About 40% of Venezuela’s oil is sold to the US.
The US had claimed that Maduro and his inner circle diverted billions of dollars in Venezuela’s national oil company, PDVSA’s profits to their personal accounts and to pay off military officers said to be propping up Maduro’s government.

Under the restrictions imposed by the administration, US companies can still buy oil from the Latin American country, but all proceeds would go into a “blocked” account and be inaccessible to Maduro.

lso under the sanctions, any further US payments would go not to Maduro but into bank accounts that could be used by Juan Guaidó, Venezuela’s self-proclaimed interim president.
In the absence of Venezuelan oil, President Donald Trump’s administration is considering tapping into the country’s emergency reserve of crude.

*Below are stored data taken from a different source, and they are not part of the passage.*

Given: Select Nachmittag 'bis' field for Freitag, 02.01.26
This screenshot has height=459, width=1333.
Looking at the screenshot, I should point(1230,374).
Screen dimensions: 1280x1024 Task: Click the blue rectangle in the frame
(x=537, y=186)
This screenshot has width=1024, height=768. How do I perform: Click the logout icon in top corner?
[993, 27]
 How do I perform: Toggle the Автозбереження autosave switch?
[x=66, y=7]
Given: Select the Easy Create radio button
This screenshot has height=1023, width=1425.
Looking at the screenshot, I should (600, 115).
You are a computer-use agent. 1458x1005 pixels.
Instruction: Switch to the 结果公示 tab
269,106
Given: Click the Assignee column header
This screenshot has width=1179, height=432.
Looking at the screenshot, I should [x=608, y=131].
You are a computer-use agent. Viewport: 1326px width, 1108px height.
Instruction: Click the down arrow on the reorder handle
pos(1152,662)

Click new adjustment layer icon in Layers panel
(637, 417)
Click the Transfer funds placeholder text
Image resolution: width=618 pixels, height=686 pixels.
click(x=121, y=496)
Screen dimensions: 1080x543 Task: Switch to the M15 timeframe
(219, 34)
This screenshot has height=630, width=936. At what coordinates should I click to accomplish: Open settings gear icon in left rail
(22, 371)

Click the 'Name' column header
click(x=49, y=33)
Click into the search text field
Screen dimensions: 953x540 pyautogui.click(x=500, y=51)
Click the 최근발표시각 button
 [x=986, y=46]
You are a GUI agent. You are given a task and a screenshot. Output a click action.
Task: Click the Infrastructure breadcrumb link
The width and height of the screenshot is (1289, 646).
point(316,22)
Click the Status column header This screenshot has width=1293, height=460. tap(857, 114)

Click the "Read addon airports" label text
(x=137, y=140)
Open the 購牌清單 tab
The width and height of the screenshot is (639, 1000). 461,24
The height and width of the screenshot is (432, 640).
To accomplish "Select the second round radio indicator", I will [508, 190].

The Strategic Petroleum Reserve is held in underground caverns in Louisiana and Texas, and holds about 649 million barrels of crude.

OPEC and some non-OPEC producers like Russia, agreed late last year to cut output by 1.2 million barrels per day (bpd) to prevent a large supply overhang from swelling more.
But further pushing up crude prices have been US sanctions against oil exporters and OPEC’s members – Iran and Venezuela.

At least partly offsetting supply falls has been a surge in US crude oil production by more than 2 million bpd in 2018, to a record 11.9 million bpd.
And there are signs that US output will rise further.

US energy firms on February 12 increased the number of oil rigs looking for new production by three, to a total of 857, energy services firm Baker Hughes said in a weekly report on February 15.
The implication was that the US rig count was higher than a year ago when fewer than 800 rigs were active.